Important clarification: - from Users will query the users table (case-insensitive match) - from USERS will NOT query a different table - it matches users case-insensitively - You can use firstName in your query even if the database column is first_name - Aliases can be in any case: select firstName as UserName works fine

Why this matters: - Database best practices often recommend snake_case (created_at, user_id) - Frontend development typically uses camelCase (createdAt, userId) - APIs might return PascalCase (CreatedAt, UserId) - Legacy databases might have inconsistent casing

ASQL eliminates the friction of matching exact case, allowing you to write queries using whatever naming style feels natural while still matching the correct database objects.

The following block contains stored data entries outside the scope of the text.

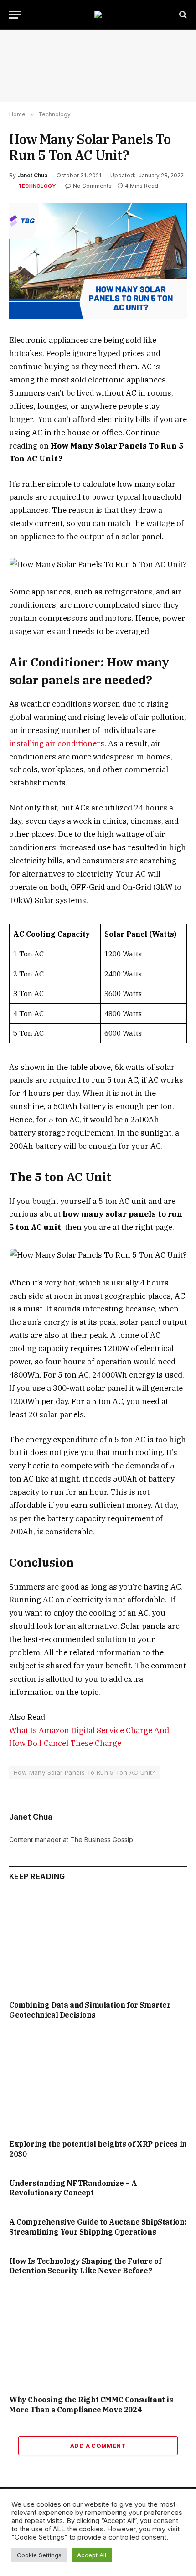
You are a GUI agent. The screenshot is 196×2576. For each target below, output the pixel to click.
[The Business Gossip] (98, 14)
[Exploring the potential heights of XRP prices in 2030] (98, 2082)
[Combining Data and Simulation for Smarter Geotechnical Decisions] (98, 1943)
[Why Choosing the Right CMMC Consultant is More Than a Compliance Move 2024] (98, 2338)
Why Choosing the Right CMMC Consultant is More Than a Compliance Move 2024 (91, 2404)
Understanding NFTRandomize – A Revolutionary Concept (73, 2188)
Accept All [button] (91, 2555)
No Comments (92, 185)
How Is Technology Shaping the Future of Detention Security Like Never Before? (85, 2266)
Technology (37, 186)
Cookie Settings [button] (39, 2555)
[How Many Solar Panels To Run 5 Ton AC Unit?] (98, 261)
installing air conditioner (54, 743)
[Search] (182, 15)
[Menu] (15, 15)
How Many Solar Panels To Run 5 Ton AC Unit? (84, 1772)
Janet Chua (32, 175)
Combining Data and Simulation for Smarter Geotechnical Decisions (90, 2009)
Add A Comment (98, 2445)
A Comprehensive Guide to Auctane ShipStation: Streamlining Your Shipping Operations (97, 2226)
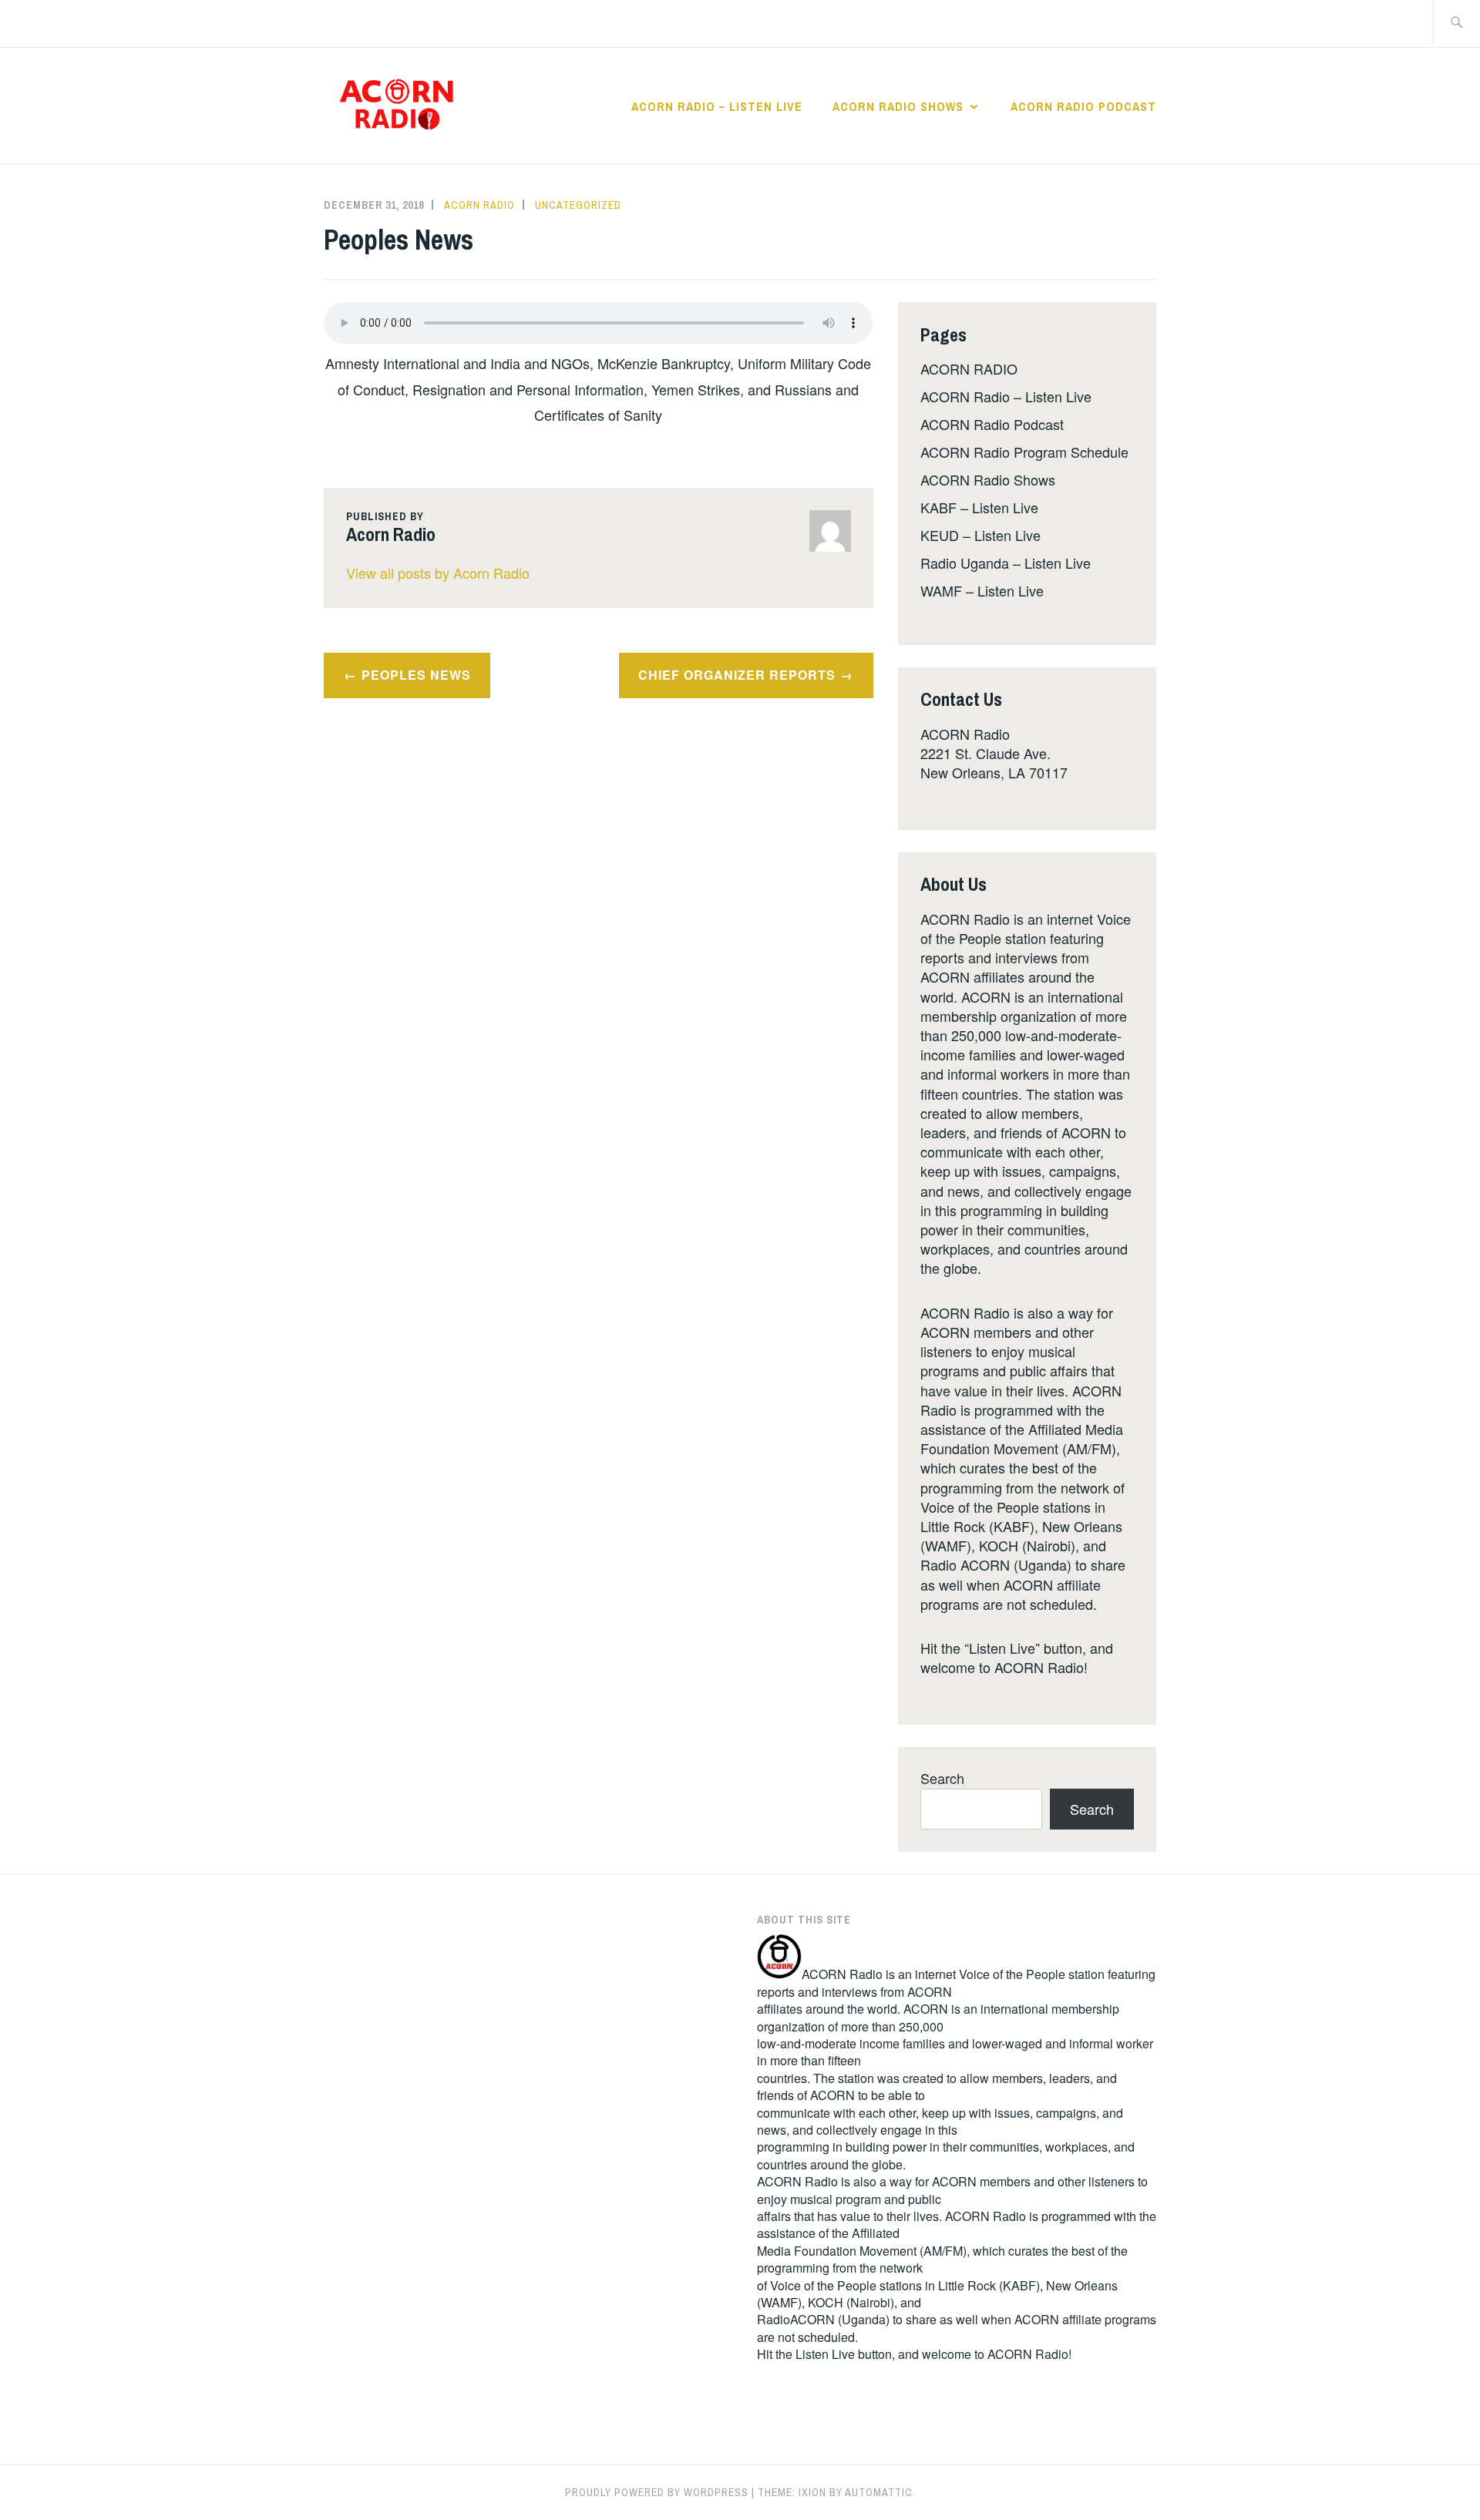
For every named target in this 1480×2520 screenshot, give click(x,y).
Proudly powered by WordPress (656, 2492)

18.2 Case Handling Strategy¶

ASQL normalizes identifiers internally while preserving the original case for SQL generation:

Parse: Accept any case variation
Normalize: Convert to a canonical form for matching
Resolve: Match against schema (case-insensitive)
Generate: Use the database's preferred case (from schema metadata) or preserve original

Example:

-- You write:
from Users
  select firstName, createdAt

-- ASQL resolves (case-insensitive):
-- - Users → users (if that's the actual table name)
-- - firstName → first_name (if that's the actual column)
-- - createdAt → created_at (if that's the actual column)

-- Generated SQL uses actual database names:
SELECT first_name, created_at FROM users

18.3 Column Name Conflicts¶

ASQL helps reduce ambiguity in joined queries by auto-qualifying unqualified column references when it can.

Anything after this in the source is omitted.